(Data entries)
-------------------------

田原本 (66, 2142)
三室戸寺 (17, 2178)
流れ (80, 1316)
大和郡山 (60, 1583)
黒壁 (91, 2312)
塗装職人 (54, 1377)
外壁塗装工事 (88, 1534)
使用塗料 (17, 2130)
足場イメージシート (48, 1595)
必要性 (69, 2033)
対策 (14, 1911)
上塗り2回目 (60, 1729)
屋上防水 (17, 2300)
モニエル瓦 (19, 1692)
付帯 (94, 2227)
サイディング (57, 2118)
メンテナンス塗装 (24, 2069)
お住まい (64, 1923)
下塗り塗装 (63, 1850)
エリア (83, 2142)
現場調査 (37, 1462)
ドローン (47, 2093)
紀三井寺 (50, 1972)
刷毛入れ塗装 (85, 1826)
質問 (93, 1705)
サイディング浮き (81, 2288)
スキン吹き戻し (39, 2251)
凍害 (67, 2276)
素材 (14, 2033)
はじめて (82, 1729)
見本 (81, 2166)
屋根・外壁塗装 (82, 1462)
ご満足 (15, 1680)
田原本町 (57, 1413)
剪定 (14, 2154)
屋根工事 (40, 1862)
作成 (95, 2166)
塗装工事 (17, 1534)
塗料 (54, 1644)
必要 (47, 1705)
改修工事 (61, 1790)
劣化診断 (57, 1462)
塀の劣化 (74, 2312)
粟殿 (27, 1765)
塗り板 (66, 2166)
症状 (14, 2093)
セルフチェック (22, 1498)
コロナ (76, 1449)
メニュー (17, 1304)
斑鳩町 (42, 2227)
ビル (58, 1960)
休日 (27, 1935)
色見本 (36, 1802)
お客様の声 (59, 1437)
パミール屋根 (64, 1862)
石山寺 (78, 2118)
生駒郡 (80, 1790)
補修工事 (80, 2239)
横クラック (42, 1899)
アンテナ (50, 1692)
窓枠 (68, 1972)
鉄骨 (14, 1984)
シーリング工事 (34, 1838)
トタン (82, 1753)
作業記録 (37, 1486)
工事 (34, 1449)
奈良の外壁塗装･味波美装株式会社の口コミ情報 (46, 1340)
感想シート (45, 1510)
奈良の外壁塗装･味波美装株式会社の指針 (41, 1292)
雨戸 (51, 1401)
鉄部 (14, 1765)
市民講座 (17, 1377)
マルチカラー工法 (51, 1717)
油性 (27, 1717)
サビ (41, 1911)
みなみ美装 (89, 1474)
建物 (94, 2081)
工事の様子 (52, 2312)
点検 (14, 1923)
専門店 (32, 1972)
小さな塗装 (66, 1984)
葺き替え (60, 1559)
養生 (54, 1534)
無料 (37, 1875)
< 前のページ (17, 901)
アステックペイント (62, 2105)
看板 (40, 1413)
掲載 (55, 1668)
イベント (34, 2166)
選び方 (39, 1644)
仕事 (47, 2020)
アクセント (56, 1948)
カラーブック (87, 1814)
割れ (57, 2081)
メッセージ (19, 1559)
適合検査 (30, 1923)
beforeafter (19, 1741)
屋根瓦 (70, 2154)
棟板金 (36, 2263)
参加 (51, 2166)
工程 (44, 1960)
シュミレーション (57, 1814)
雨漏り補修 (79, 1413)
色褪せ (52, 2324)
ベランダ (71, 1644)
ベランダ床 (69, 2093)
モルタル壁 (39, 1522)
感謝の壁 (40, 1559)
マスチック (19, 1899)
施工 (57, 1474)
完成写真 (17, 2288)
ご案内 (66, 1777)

-------------------------

The task: In the data above, how many lines hold the string "奈良の外壁塗装"? Give the number by itself.

Task answer: 2